• **Tasks for this exercise**
A. Translate this sentence from the game review into Spanish: "Fighting other ships is basically a test of your ability to multitask."
B. Please continue the game review from where it stops.

• **Document excerpt**
★ ★ ★ ★ ★ ★ ★

Fighting other ships is basically a test of your ability to multitask. Your weapons and powers will charge based on your upgrades and how many crew members you have working on each one. At the top of the screen are all the statistics on your foe. When they charge the weapons, they'll attack.
If your shields go down for even a moment, a boarding party will show up. Tactical crew can be used to attack the invaders, but that tends to divert your attention. Your weapons don't just fire themselves either. Each one has a neat little mini game to determine how many hits you'll score. Star Command will really suck you in as you find yourself fending off intruders, repairing your ship, firing back, and putting out (literal) fires all over the craft. The controls are usually fine -- your'e just tapping to select and move people. However, in the heat of battle a touchscreen can become a little imprecise.
Visually, this game is retro styled, but not really old-looking. It's a kind of "HD retro." Everything is clearly composed of over-sized pixels, but all the animations and backgrounds are very clean. It reminds me a lot of the style of Sword and Sworcery -- it's retro without feeling lazy.
Star Command is $2.99, which I think is worth it. It probably has 5-ish hours of gameplay in the main campaign, plus more random battles. Only the small and medium ship designs are in the game so far, but more content is coming at some point -- hopefully not delayed for multiple years, though.
There are plenty of platformer titles out there, but how many can also teach you about fonts? That may not be something you've always wanted a mobile game to do, but Type:Rider does it anyway. This is a stylish game with simple controls and really cool visuals. Also, book learnin'.

★ ★ ★ ★ ★ ★ ★

• **Data shown**
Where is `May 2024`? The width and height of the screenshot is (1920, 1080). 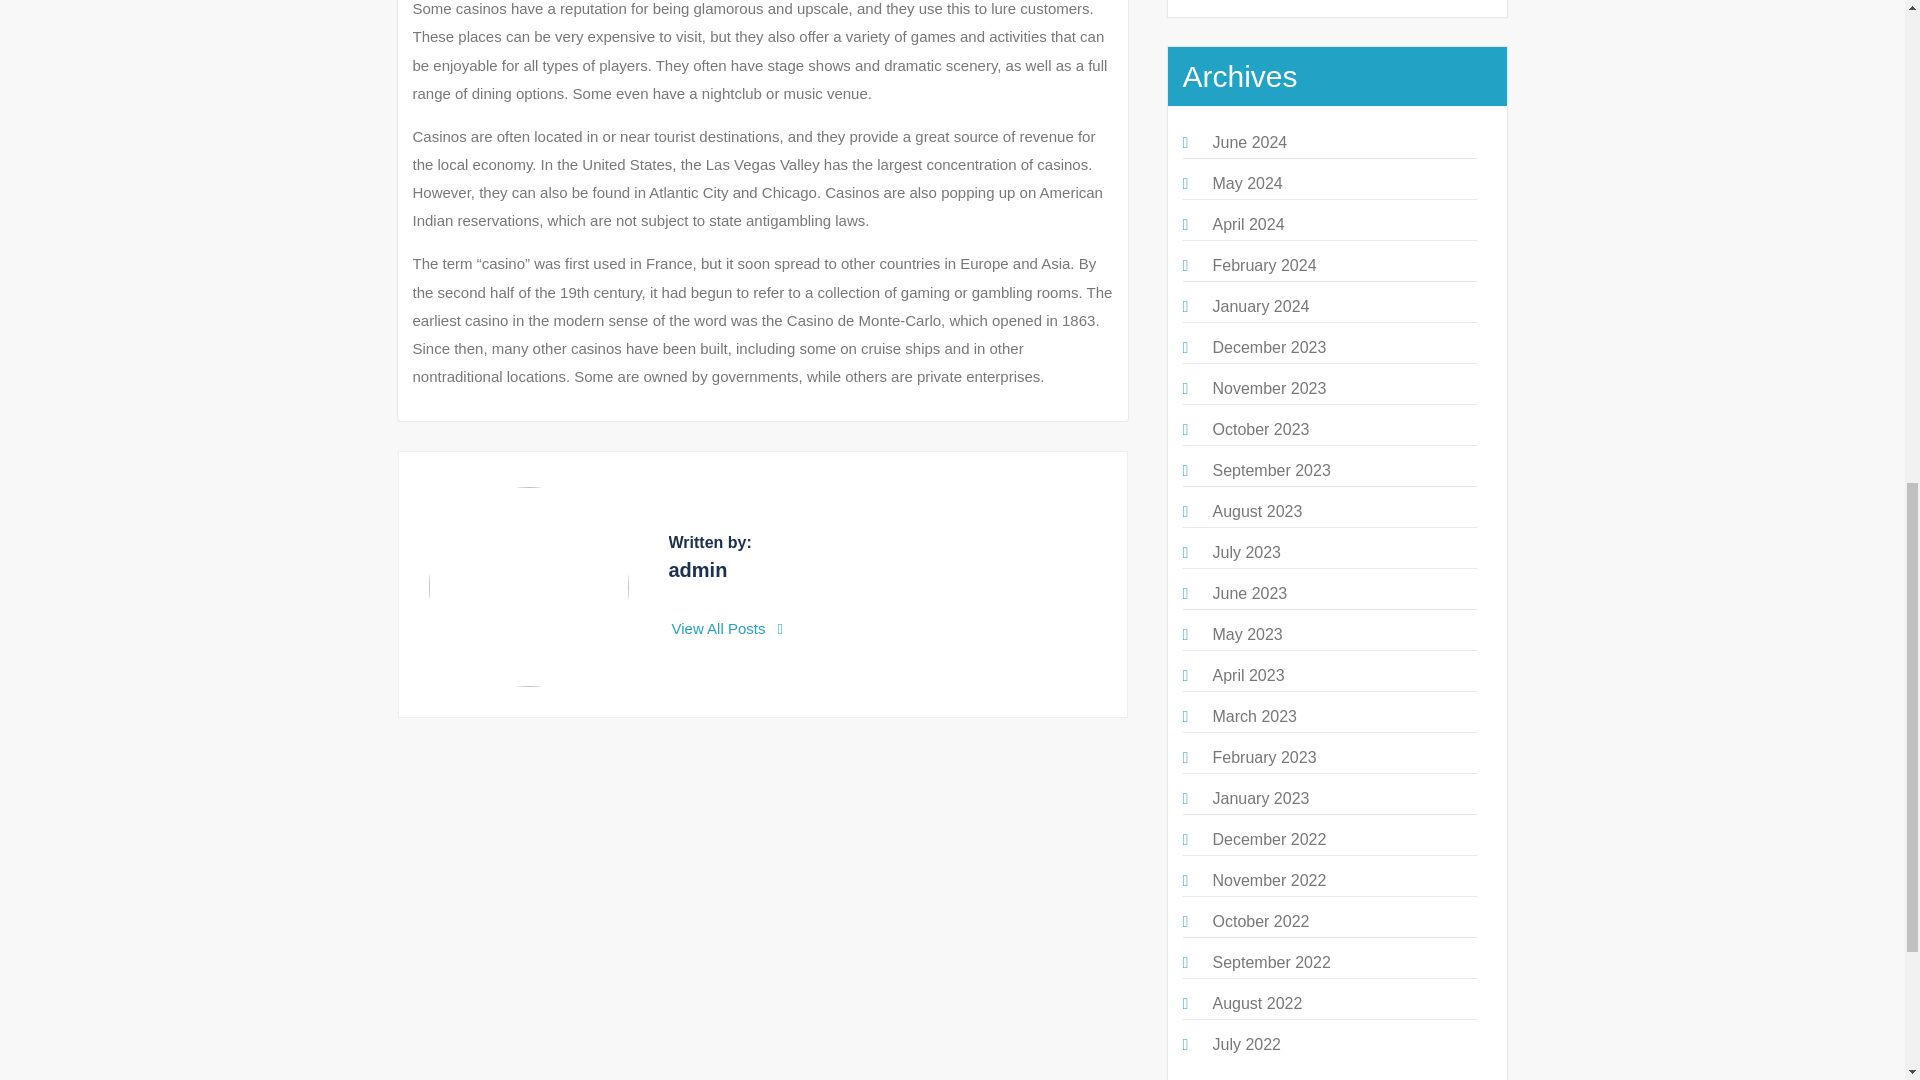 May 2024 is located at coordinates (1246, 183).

★ ★ ★ ★ ★ ★ ★

• **Answer section**
A. Combatir contra otras naves es, básicamente, una prueba de tu capacidad para hacer varias cosas a la vez.

B.
You take control of a small pair of dots that behave more or less like a car. There are several types of control available for this game, but the default 'intuitive" method is the best. Just press on the left or right side of the screen to roll your dots in that direction. Tap with a second finger to jump, and that's really it. With these controls you can navigate strange landscapes made up of books and gigantic letters arranged in clever ways.
Each stage is sprinkled with small glowing letters that unlock more of the typography book, which you can read or not. The levels are not terribly hard, but it will sometimes take a few tries to figure out how to make past the various dangers. If you fall off a cliff or encounter something pointy, the game starts you off at the last place you picked up a letter.
In addition to simply jumping from one spot to the next, there are some simple puzzles to contend with. You might have to use weights to balance a giant scale to make your way across, or change the level of water by removing blockages up stream. There's enough variety in the gameplay that it doesn't get stale immediately.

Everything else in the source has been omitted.